Jeff Koons' New Eiffel Tower

The artist Jeff Koons has proposed a giant sculpture for the grounds of the Los Angeles County Museum of Art -- a crane suspending a steaming locomotive. Museum director Michael Govan told the New York Times that he envisions the piece, which would be 161 feet tall, as a sort of Eiffel Tower for L.A.

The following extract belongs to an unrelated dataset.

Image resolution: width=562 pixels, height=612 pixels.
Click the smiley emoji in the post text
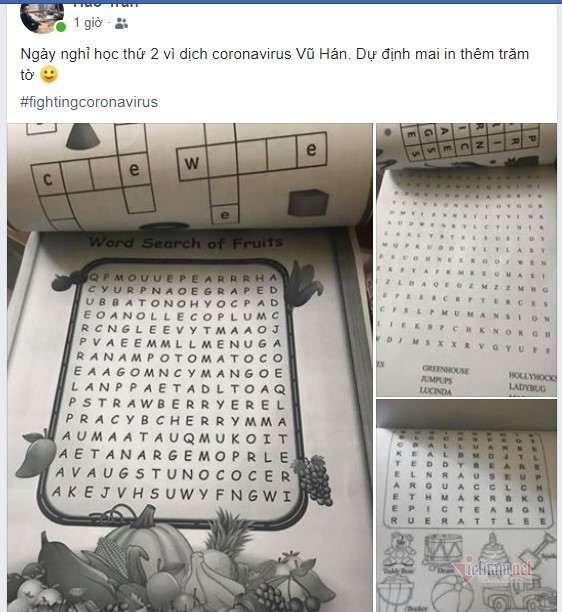point(49,74)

Koons is known for his kitschy art, and may be most famous for a life-sized porcelain sculpture of Michael Jackson lounging with a chimp named Bubbles. In an online slideshow called "Making Sense of Modern Art," the San Francisco Museum of Modern Art explains the sculpture thus:
"Michael Jackson and Bubbles" is made out of porcelain, a fine ceramic material typically used for China and other fragile collectibles. In 18th-century France, elaborately decorated porcelains were displayed as a sign of wealth. In contemporary Western culture, such collecting has been taken up by the middle class in the form of Hummel figurines. Koons clearly based "Michael Jackson and Bubbles" on Hummel figurines, but he made his version extremely large-scale. In this imposing new form, they attain high art status after being suitably marketed to a community of curators and art collectors.
It's important to remember that this was made in 1988, at the pinnacle of Jackson's career. SFMoMA curator Thelma Golden compares the sculpture to Catholic saint iconography, in a secular, cotemporary form.